Pennsylvania must redraw boundaries for state legislative districts and congressional districts to account for a decade of demographic shifts identified by the U.S. Census, but partisan disagreements are threatening to delay both processes.
Sixteen voters on Tuesday asked the state Supreme Court to get involved to ensure that a new map of congressional districts is approved in time for deadlines set by state law for Pennsylvania's May 17 primary election.
First up is the period for candidates to gather enough voter signatures to qualify for primary election ballots. That begins Feb. 15, under state law.
On Monday, the same 16 voters drew a lower court order that gave Wolf, a Democrat, and the Republican-controlled Legislature until Jan. 30 to agree on new congressional districts before that court picks a new map from among those submitted to it.
However, the 16 voters asked the state Supreme Court for a speedier process, noting that the lower court's timeline starts a full week past when Wolf's top election official said her agency needs a final map.
In a letter Tuesday, Acting Secretary of State Veronica Degraffenreid said the current schedule for the Legislative Reapportionment Commission to redraw a map of legislative districts will not work with the primary deadlines.
Her agency needs the new map of districts by Jan. 24, three weeks before petitions can be circulated so that counties can update voter registration files to assign voters to the redrawn districts, she wrote.

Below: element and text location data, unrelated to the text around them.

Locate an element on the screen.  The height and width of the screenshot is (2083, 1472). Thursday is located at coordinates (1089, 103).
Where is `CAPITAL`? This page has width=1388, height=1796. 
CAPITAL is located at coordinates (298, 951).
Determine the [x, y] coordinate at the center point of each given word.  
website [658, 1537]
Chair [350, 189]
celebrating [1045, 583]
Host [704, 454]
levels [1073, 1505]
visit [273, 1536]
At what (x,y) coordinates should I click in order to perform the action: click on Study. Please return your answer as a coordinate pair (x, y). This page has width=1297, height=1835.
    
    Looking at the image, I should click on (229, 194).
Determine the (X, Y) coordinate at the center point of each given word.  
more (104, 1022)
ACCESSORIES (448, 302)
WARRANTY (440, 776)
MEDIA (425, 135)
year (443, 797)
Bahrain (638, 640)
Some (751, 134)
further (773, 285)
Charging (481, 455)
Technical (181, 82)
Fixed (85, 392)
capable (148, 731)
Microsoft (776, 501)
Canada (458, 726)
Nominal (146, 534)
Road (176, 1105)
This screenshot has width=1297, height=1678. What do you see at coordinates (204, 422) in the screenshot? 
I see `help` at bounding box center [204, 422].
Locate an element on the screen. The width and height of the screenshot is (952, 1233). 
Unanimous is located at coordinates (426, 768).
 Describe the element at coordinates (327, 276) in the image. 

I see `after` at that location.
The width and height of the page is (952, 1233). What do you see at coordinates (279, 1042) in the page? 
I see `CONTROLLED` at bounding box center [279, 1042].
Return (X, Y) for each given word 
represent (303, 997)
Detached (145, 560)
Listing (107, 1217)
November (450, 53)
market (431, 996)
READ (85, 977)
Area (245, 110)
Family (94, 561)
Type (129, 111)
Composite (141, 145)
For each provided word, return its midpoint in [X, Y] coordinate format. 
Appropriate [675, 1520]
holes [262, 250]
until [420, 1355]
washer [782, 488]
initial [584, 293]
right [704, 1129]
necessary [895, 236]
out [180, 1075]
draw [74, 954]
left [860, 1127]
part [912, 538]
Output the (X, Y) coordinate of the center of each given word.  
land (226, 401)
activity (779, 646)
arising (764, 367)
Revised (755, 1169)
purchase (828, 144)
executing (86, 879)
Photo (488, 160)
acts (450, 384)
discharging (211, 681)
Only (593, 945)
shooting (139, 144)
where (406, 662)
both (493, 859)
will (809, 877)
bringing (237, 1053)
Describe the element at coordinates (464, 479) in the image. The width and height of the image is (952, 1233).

“In short, it will not be possible to comply with the constitutionally mandated timeline for the finalization of the reapportionment plan, and the current statutorily established deadlines for the beginning of (the) petition circulation period and other subsequent deadlines leading up to the primary,” Degraffenreid wrote.
The Legislative Reapportionment Commission is composed of the two parties' floor leaders in the House and Senate and a fifth member, the chair, selected by the state Supreme Court.
Senate Republicans have warned for nearly a year that delays in census data might require the May 17 primary date to be delayed.
Senate Majority Leader Kim Ward, R-Westmoreland, said in a text message Wednesday that she would support having a later primary “only as a last resort.”
Degraffenreid's letter comes less than a week after the commission produced preliminary maps for the General Assembly.
People have until Jan. 18 to file objections to the proposed maps. Objections go to the state Supreme Court, but that could further delay the process, Degraffenreid warned.
As the pandemic was spreading throughout the country in March 2020, Pennsylvania lawmakers voted to delay that year's presidential primary by five weeks, from April 28 to June 2.